### Request
Reproduce the material verbatim, covering only the stretch from the line containing "Image resolution: width=601" through the line containing "Click the magnifier".

### Entries shown

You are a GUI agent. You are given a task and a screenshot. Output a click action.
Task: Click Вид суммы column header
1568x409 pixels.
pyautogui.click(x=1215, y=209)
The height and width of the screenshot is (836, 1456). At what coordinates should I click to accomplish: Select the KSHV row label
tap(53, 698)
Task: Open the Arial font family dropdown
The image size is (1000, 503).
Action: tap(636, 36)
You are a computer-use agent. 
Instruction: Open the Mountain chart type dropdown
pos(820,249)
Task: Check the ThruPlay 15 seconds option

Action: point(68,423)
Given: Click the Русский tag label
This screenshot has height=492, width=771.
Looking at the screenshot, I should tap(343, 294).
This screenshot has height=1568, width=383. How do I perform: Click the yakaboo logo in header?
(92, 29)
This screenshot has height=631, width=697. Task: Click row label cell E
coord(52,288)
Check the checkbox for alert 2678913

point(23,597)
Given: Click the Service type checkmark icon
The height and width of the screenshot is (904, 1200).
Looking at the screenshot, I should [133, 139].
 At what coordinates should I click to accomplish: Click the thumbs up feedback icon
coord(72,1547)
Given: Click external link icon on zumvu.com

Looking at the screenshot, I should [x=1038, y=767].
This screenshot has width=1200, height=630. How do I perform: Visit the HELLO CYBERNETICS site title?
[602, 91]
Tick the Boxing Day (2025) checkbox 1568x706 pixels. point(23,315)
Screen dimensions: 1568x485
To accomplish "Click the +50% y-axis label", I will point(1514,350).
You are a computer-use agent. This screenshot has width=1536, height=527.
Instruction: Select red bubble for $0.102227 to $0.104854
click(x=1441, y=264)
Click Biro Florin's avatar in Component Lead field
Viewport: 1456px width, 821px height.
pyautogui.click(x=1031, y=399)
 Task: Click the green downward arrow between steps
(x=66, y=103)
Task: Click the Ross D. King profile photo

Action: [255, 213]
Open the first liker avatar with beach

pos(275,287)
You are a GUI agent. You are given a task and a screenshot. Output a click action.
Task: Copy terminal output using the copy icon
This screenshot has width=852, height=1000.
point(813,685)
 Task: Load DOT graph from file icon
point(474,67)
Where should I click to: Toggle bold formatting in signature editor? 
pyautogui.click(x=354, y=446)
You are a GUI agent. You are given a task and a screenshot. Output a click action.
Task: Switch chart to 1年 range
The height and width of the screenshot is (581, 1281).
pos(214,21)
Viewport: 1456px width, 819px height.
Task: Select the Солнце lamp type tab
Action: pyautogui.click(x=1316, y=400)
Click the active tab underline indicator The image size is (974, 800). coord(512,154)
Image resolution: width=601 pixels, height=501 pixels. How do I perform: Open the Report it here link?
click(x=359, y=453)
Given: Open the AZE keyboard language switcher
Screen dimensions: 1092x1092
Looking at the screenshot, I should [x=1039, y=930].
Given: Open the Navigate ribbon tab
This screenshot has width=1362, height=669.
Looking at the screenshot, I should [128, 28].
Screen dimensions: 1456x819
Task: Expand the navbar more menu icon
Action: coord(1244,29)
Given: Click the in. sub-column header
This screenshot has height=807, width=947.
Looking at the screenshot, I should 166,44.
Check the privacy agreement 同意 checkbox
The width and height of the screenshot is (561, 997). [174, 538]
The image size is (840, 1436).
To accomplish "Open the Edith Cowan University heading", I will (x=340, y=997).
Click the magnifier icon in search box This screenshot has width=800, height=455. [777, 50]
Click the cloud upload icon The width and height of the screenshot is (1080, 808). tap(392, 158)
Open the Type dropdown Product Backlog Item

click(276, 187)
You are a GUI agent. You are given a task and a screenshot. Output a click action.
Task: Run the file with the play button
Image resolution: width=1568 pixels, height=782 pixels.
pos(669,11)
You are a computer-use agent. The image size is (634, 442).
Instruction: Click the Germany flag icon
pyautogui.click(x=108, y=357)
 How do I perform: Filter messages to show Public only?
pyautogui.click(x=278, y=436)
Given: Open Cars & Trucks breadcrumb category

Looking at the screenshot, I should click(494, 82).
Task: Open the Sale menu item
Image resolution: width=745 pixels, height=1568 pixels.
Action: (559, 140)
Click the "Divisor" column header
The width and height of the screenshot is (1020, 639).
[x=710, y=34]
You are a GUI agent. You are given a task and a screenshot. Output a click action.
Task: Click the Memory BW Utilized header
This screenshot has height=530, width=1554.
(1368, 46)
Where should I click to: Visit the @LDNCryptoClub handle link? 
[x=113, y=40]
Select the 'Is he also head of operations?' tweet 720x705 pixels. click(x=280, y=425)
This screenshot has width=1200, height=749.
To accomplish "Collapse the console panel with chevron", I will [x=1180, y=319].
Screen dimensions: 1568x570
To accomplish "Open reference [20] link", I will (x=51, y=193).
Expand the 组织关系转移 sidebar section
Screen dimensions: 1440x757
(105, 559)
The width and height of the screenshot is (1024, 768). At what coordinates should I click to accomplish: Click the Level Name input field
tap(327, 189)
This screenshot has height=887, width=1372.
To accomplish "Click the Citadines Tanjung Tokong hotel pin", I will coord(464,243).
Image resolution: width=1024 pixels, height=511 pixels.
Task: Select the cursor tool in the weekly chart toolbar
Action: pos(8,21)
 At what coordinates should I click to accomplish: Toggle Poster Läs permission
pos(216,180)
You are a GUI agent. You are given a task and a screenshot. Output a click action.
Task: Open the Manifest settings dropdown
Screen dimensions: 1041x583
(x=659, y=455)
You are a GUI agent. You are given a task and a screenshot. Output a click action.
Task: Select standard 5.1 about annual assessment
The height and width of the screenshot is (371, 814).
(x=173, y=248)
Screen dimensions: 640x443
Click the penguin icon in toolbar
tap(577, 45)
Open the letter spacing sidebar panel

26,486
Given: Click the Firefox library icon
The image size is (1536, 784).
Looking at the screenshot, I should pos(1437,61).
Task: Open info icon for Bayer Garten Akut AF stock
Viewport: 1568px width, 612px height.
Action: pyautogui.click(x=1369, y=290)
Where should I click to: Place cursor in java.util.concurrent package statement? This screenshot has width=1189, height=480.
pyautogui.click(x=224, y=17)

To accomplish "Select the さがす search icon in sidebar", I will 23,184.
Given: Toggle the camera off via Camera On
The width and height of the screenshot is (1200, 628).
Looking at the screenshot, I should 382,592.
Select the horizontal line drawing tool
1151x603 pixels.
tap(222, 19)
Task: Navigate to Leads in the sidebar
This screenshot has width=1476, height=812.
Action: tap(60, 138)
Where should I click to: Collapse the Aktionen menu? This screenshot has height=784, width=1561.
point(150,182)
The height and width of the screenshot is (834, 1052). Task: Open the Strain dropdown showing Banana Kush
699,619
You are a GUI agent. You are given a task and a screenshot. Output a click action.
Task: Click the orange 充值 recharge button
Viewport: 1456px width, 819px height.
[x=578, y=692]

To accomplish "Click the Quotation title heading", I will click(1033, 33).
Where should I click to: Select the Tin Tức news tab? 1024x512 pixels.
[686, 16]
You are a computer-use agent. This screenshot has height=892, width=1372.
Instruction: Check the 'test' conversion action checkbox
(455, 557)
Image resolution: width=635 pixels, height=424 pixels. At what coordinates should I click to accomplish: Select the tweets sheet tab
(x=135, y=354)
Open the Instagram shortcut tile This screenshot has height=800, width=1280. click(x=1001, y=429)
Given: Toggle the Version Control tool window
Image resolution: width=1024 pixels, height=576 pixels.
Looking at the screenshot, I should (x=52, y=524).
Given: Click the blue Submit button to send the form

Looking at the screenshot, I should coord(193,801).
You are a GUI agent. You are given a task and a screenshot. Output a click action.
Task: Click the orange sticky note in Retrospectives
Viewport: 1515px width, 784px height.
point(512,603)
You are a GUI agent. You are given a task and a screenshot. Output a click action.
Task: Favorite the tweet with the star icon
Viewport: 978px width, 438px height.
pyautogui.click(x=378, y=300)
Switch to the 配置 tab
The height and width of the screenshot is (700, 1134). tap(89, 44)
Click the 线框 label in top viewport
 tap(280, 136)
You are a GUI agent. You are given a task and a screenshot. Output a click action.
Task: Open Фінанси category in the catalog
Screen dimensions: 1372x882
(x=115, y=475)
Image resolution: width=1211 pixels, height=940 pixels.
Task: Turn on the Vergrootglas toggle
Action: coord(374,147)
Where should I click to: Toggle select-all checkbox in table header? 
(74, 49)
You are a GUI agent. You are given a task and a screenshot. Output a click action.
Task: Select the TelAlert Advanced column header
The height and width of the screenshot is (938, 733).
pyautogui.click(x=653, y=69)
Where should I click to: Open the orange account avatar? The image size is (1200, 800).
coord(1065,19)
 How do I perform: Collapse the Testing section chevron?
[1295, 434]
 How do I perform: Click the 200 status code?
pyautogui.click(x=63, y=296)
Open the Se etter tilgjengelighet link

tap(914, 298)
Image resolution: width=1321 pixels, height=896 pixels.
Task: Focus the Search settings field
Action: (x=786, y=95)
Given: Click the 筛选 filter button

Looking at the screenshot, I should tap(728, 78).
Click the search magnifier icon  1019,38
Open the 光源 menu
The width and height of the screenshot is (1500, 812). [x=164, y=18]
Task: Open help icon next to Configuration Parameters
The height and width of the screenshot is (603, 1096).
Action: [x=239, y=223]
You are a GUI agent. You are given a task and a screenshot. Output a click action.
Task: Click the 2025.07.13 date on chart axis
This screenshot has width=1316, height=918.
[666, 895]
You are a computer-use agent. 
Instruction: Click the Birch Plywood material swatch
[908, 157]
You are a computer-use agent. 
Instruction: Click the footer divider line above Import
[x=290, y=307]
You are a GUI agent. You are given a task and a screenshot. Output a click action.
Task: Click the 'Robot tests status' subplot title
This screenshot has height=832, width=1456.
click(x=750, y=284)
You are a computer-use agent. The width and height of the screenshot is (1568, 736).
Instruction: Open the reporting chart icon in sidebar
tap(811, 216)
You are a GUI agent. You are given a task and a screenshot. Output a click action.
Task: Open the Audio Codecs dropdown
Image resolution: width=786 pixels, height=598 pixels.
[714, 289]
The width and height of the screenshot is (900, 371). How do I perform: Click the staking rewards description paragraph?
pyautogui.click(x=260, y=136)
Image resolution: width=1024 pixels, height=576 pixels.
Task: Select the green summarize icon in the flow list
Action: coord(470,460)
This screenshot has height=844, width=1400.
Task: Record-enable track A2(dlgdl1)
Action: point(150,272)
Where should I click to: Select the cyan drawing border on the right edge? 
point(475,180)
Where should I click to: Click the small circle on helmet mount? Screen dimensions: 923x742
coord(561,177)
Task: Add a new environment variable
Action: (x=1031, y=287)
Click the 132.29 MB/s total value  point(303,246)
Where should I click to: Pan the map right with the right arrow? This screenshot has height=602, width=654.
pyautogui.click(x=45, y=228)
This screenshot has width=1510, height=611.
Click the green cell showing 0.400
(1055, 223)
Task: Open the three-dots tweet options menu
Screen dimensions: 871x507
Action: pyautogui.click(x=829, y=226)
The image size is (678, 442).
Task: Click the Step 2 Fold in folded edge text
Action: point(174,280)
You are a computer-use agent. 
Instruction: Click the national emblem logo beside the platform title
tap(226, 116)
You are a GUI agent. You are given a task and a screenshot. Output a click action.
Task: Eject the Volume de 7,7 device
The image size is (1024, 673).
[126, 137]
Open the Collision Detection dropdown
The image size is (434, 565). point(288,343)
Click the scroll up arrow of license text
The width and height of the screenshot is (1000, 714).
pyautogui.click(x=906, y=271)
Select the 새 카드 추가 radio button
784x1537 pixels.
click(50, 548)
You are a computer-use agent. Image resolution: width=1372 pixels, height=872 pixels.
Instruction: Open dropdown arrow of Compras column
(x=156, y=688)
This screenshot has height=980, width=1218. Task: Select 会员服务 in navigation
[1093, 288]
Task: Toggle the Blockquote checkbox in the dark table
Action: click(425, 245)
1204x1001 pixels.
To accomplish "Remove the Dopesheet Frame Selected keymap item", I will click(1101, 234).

### Result for this task
Image resolution: width=601 pixels, height=501 pixels. How do I perform: Open the Report it here link?
click(x=359, y=453)
Given: Open the AZE keyboard language switcher
Screen dimensions: 1092x1092
Looking at the screenshot, I should [x=1039, y=930].
Given: Open the Navigate ribbon tab
This screenshot has width=1362, height=669.
Looking at the screenshot, I should [128, 28].
Screen dimensions: 1456x819
Task: Expand the navbar more menu icon
Action: coord(1244,29)
Given: Click the in. sub-column header
This screenshot has height=807, width=947.
Looking at the screenshot, I should 166,44.
Check the privacy agreement 同意 checkbox
The width and height of the screenshot is (561, 997). [174, 538]
The image size is (840, 1436).
To accomplish "Open the Edith Cowan University heading", I will (x=340, y=997).
Click the magnifier icon in search box This screenshot has width=800, height=455. [777, 50]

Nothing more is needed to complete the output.